A esto le llamamos el centro del grupo: la suma de todos los esfuerzos, la “Divinidad” (Shejiná),
el lugar donde todos los ojos se encuentran y hacia donde se dirigen
todas las intenciones. Esta es el área que desarrollamos; nosotros la
incrementamos todo el tiempo cuidando de ella como algo preciado para
nosotros. Esta área en particular, la Divinidad (Shejiná) no existe hasta que unamos todas nuestras intenciones en una. Sólo entonces puede crearse ese lugar y el Creador se revelado en esta. Hasta entonces, la Shejiná permanecerá en el exilio. Esos conceptos de la “Shejiná en el exilio” y la “Sagrada Shejiná”
son dos grados que no están relacionados en absoluto uno con el otro.
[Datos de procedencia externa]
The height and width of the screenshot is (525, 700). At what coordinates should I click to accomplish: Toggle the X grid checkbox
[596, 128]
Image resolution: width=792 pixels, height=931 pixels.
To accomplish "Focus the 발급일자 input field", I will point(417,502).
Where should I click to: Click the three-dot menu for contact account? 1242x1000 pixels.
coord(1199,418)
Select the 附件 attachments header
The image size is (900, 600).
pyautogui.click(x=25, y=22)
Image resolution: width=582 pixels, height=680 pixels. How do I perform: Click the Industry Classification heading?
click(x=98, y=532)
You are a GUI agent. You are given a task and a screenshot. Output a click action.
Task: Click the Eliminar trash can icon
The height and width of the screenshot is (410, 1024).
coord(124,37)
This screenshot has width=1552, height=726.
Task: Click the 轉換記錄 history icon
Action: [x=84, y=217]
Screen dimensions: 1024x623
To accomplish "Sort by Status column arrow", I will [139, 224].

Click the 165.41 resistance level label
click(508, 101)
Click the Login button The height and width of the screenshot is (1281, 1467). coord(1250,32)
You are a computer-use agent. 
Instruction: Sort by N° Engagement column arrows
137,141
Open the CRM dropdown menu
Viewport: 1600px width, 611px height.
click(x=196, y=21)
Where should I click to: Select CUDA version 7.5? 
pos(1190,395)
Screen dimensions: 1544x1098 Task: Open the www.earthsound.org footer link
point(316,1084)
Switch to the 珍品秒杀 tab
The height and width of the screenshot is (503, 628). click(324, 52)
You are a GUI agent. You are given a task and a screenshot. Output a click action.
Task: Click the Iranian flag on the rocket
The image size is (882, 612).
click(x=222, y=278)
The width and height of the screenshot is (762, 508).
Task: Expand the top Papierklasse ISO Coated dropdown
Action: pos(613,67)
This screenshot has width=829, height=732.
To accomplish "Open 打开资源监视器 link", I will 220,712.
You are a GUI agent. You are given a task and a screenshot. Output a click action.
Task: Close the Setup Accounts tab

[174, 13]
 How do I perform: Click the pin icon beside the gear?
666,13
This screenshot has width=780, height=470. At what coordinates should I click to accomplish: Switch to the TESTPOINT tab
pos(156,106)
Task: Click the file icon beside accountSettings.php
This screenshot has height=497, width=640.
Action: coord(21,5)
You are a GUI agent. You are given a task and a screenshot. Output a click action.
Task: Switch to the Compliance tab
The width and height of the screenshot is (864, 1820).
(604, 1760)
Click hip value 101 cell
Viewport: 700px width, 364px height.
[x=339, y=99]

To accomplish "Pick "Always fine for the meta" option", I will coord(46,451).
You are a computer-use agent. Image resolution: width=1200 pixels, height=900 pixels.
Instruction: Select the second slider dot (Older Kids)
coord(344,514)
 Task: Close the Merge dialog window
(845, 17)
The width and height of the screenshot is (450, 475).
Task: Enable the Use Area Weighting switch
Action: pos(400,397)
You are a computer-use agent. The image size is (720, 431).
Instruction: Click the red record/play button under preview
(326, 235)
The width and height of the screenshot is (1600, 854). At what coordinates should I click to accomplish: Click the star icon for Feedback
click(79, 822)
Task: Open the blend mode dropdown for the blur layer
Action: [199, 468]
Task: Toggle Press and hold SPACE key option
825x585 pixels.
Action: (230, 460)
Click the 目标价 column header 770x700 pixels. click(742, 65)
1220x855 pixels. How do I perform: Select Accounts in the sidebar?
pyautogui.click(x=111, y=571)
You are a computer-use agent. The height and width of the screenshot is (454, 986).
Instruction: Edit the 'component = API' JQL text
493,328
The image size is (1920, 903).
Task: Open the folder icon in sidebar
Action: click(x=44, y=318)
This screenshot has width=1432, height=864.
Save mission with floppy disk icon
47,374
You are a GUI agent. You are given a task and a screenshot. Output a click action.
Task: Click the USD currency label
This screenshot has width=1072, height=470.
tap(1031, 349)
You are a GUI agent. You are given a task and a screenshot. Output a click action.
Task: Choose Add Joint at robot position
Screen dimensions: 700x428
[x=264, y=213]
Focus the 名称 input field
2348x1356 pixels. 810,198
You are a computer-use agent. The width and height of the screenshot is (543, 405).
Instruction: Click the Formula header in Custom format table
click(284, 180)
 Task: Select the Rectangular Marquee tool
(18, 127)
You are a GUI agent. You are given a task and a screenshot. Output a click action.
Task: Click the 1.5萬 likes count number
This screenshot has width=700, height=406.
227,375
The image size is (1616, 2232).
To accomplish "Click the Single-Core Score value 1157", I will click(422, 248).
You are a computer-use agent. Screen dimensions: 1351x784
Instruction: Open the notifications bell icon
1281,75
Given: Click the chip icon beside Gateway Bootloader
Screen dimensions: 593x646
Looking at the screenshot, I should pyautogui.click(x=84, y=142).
Es por ello que sólo tenemos que ver el centro del grupo en cada acción,
la unificación de todas nuestras expectativas, la intención de
construir la Sagrada Shejiná a partir de esto. Todos se esfuerzan
por otorgarles a los otros, y cuando todas esas intenciones se unen,
entonces ellos forman esta área especial. Si no tenemos intención de otorgar a
otros, sino una meta completamente diferente, usarlas para nuestro
propio placer, entonces cada uno de nosotros está hundiéndose en el auto amor, en el egoísmo. En este caso no existe la Shejiná en el exilio, no hay Shejiná
en absoluto; este lugar ni siquiera existe. Comienza a formarse sólo
cuando se reúnen unas cuantas personas que pueden pensar “por fuera de
sí mismas”. Si muchas personas débiles con
intenciones inestables que van y vienen o un pequeño número de personas
fuertes con intenciones más cualitativas se unen, entonces es posible
hablar acerca de construir la Shejiná. Nosotros le añadimos nuestra intención al otorgamiento mutuo y a partir de esto podemos otorgarle al Creador. Estamos preparando un lugar para Su
revelación, no para nuestro placer, sino porque queremos que se revele
de manera que Él reciba placer de ello, de acuerdo al principio “Israel,
la Torá y el Creador son uno”. A partir de esta preocupación mutua,
“cada hombre ayudará a su amigo”, podemos sentir día tras día cómo
construimos esta vasija corregida llamada la Shejiná. La Shejiná se construye a partir de Maljut, la cual se corrige mediante las propiedades de Bina. Maljut es el deseo de disfrutar; la propiedad de Bina es la intención de otorgar. La Shejiná se
crea cuando todos nos unimos por encima de nuestros deseos personales,
aspiramos al otorgamiento mutuo, a nuestra meta y al Creador a través
de ello, porque nos conectamos sólo con el fin de otorgarle a Él. En los grupos de educación integral, la
meta deseada es unirse, y eso es todo. Pero en un grupo cabalístico,
nosotros tenemos que ir hasta el final, como está escrito, “Regresa,
Israel a su Creador”, avanzar hacia la meta con esta intención. Podemos llegar a ello sólo bajo la
condición de que elevemos tanto la meta, que esta brille sobre nosotros y
nos parezca importante. O nos preocupamos por ello, por algún momento
crítico que decide nuestro destino, o la apreciamos tanto que ésta nos
señalará el camino. Ambas cosas trabajan para la misma meta. Nosotros necesitamos revisar
constantemente si cada día sentimos una atracción cada vez mayor hacia
la meta, y usamos esto para medirnos. No tenemos ningún otro criterio
como pantalla ¿Nos preocupa nuestra conexión en otorgamiento mutuo con
el fin de construir un sistema de otorgamiento dirigido hacia el
Creador, para permitirle a Él que se revele y complacerlo mediante
nuestros esfuerzos? El sistema de nuestro otorgamiento es llamado Shejiná.
La fuerza superior llamada el Creador se revela en nuestras intenciones
altruistas si cumplimos la primera condición mínima para Su revelación,
es decir, si alcanzamos el grado de “Nefesh de Nefesh de Nefesh”. Así, entramos en el primer grado espiritual: Embrión (Ibur), comenzamos a existir en el mundo superior.